* _Поставленная задача 1_
Определите, согласуются ли с рассказом о прогулке по лугам утверждения (а) «Рыбаки поймали в озере около пятнадцати карасиков», (б) «Ветер дул с юго-запада» и (в) «Ручейников складывают в ведро». На каждое ответьте «да» или «нет» и приведите дословно решающие слова рассказа.
* _Поставленная задача 2_
Пожалуйста, продолжите рассказ о прогулке по лугам, начиная сразу после его последнего предложения.

* _Исходный отрывок_
┌──

Грунтовая дорога уводит в луга. Бодро шагаю, весело оглядывая окрестности. Навстречу идут двое парней, сельских рыбаков, в резиновых сапогах с удочками. Краснолицый здоровяк в лыжной шапочке, расстегнутой телогрейке, его худощавый напарник в плаще, шляпе, с оцинкованным ведром. С утра они ловили в озере на червя; клев слабый, карасиков всего десятка полтора поймали, и показывают улов, наклоняя ведро. В воде плещут хвостиками серебристые рыбки с толстыми спинками. Парни говорят, что вода еще холодная, может, через неделю лучше пойдет.
Попрощавшись, продолжаю свой путь. Свежий северо-восточный ветер шумит молодой ярко-зеленой листвой верб. В ясном голубом небе быстро плывут вытянутые облачка, словно белые парусники. Воздух напитан ароматами молодой листвы и поднимающихся трав. Ветер морщит голубую воду оставшихся разливов, пересекающих луговую дорогу. Приходится часто брести по колено через всякие мокряжины, полноводные ручейки и озерные стоки. В одном ручье на дне копошатся ручейники в трубочках-домиках. Хорошая насадка для ловли рыбы; собираю их в консервную банку.

└──

* _Исходные данные_

┌──

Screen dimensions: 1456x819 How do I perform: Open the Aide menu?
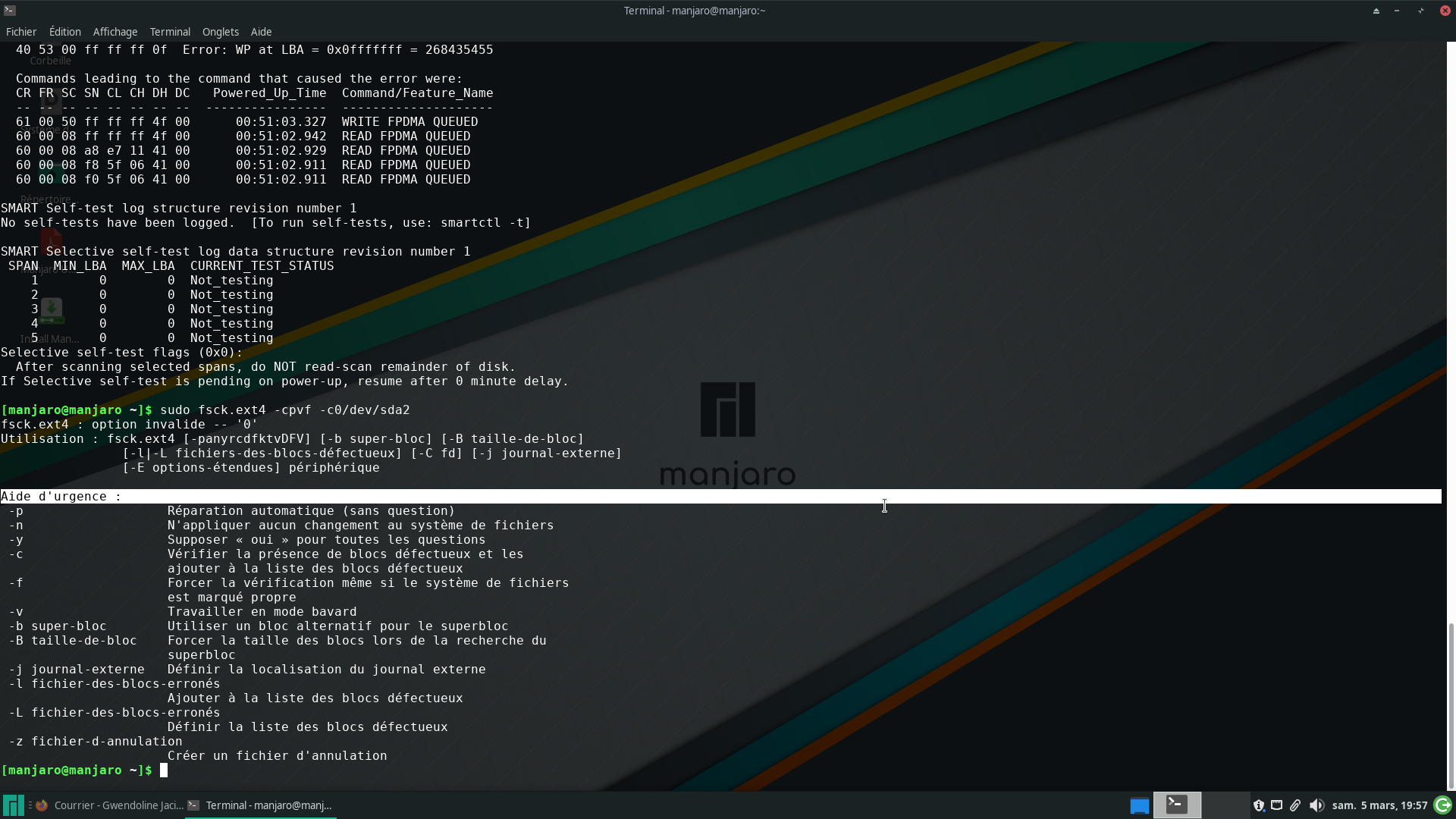coord(261,32)

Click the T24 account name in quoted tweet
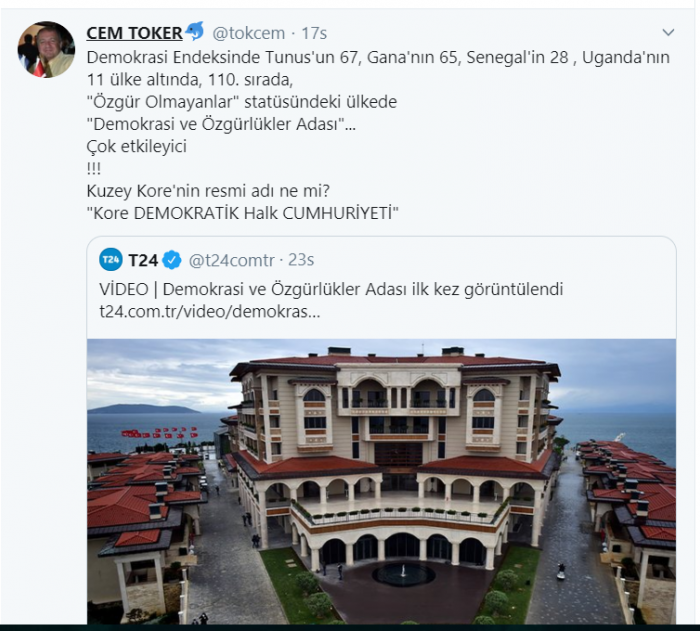[x=143, y=260]
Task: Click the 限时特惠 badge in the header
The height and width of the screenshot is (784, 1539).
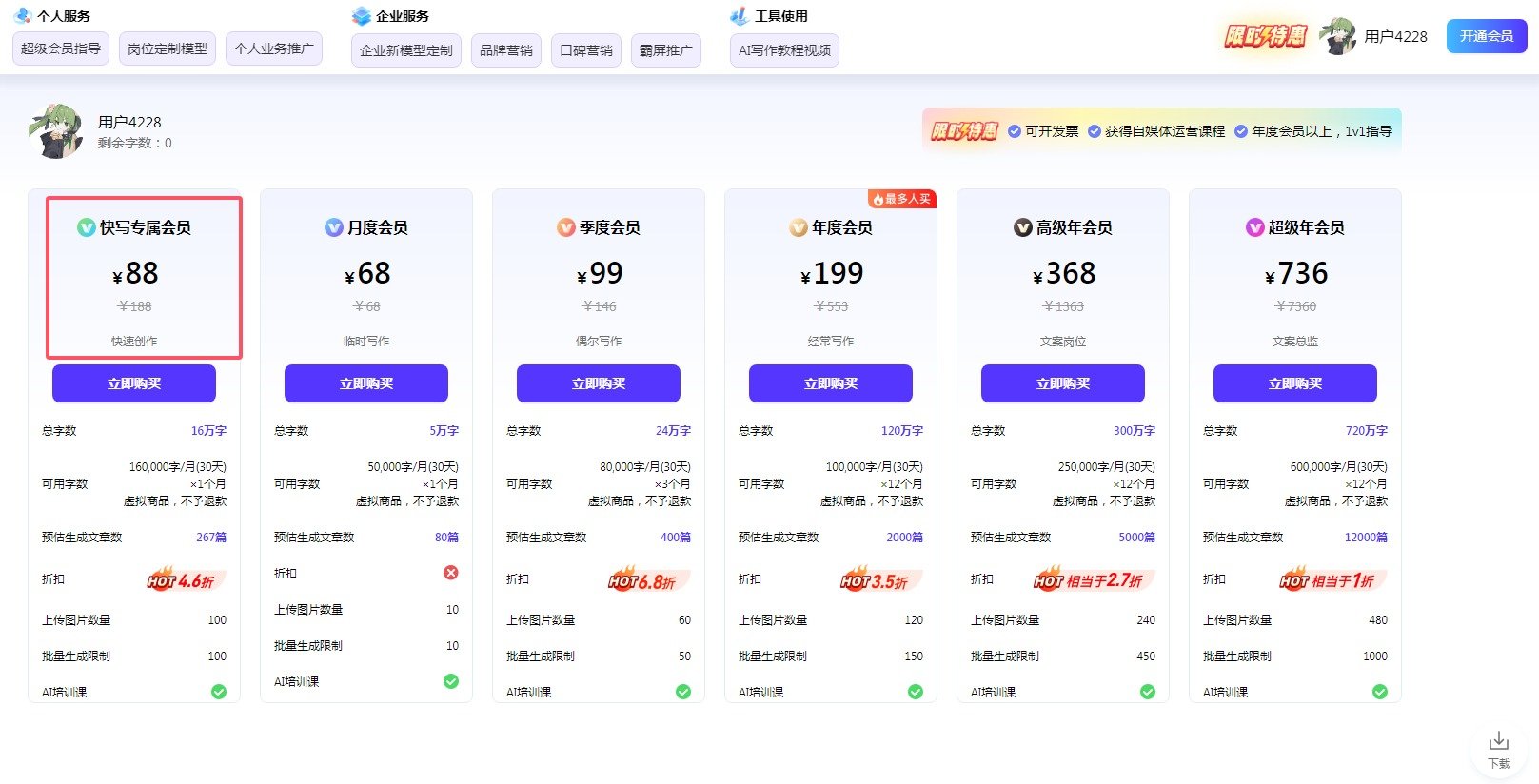Action: [x=1265, y=36]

└──

* _Результат выполнения 1_
(а) Да: «карасиков всего десятка полтора поймали».
(б) Нет: «Свежий северо-восточный ветер шумит молодой ярко-зеленой листвой верб».
(в) Нет: «собираю их в консервную банку».

* _Результат выполнения 2_
Речка в обрамлении зеленеющих лозняков вьется лугом, делая резкие повороты. Вот подходящая излучина, осененная раскидистой толстоствольной ветлой. Кладу рюкзак на траву. Разматываю удочку, наживляю ручейника и делаю первый заброс за усохший куст, съехавший в воду. Несколько проводок и ничего. Уменьшаю отпуск поплавка, пробую в полводы. Поплавок завертелся в водовороте, идет в сторону, притапливаясь, и вдруг тонет. Подсекаю. Крупная верховодка-черноспинка улетает в траву от резкого рывка удилищем. Верховодки клюют бойко, и вскоре налавливаю их десятка два. Солнце уже почти в зените и припекает. Клев как-то в раз перестал. Ну и ладно, буду заниматься подготовкой ночлега.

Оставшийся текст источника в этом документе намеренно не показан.